Problem to solve: Starting at the top line, return each entry word for word.

[[ Excerpted data open ]]

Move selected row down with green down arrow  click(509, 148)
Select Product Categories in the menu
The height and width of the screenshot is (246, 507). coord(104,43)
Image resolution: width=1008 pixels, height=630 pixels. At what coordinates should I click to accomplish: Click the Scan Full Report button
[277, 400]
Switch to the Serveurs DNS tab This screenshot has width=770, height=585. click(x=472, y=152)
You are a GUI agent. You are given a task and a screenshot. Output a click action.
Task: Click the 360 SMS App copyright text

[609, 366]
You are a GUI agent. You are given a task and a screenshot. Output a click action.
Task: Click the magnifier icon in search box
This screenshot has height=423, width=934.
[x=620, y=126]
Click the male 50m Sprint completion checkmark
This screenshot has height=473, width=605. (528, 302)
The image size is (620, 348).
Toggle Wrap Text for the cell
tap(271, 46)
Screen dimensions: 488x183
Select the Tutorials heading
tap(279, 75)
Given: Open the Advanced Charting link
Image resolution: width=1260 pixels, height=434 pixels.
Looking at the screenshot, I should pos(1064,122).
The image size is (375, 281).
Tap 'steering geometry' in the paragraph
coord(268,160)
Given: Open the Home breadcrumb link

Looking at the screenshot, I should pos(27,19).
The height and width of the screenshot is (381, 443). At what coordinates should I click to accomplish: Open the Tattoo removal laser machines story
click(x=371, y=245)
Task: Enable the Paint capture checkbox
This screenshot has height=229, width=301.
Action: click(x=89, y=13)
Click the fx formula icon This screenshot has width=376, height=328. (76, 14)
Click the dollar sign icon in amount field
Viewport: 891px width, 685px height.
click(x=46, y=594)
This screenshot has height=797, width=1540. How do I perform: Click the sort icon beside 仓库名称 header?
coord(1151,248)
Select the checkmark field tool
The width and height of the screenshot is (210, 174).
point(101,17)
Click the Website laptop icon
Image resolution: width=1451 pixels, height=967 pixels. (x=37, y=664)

[[ Excerpted data closed ]]

Task output:
Move selected row down with green down arrow  click(509, 148)
Select Product Categories in the menu
The height and width of the screenshot is (246, 507). coord(104,43)
Image resolution: width=1008 pixels, height=630 pixels. At what coordinates should I click to accomplish: Click the Scan Full Report button
[277, 400]
Switch to the Serveurs DNS tab This screenshot has width=770, height=585. click(x=472, y=152)
You are a GUI agent. You are given a task and a screenshot. Output a click action.
Task: Click the 360 SMS App copyright text

[609, 366]
You are a GUI agent. You are given a task and a screenshot. Output a click action.
Task: Click the magnifier icon in search box
This screenshot has height=423, width=934.
[x=620, y=126]
Click the male 50m Sprint completion checkmark
This screenshot has height=473, width=605. (528, 302)
The image size is (620, 348).
Toggle Wrap Text for the cell
tap(271, 46)
Screen dimensions: 488x183
Select the Tutorials heading
tap(279, 75)
Given: Open the Advanced Charting link
Image resolution: width=1260 pixels, height=434 pixels.
Looking at the screenshot, I should pos(1064,122).
The image size is (375, 281).
Tap 'steering geometry' in the paragraph
coord(268,160)
Given: Open the Home breadcrumb link

Looking at the screenshot, I should pos(27,19).
The height and width of the screenshot is (381, 443). At what coordinates should I click to accomplish: Open the Tattoo removal laser machines story
click(x=371, y=245)
Task: Enable the Paint capture checkbox
This screenshot has height=229, width=301.
Action: click(x=89, y=13)
Click the fx formula icon This screenshot has width=376, height=328. (76, 14)
Click the dollar sign icon in amount field
Viewport: 891px width, 685px height.
click(x=46, y=594)
This screenshot has height=797, width=1540. How do I perform: Click the sort icon beside 仓库名称 header?
coord(1151,248)
Select the checkmark field tool
The width and height of the screenshot is (210, 174).
point(101,17)
Click the Website laptop icon
Image resolution: width=1451 pixels, height=967 pixels. (x=37, y=664)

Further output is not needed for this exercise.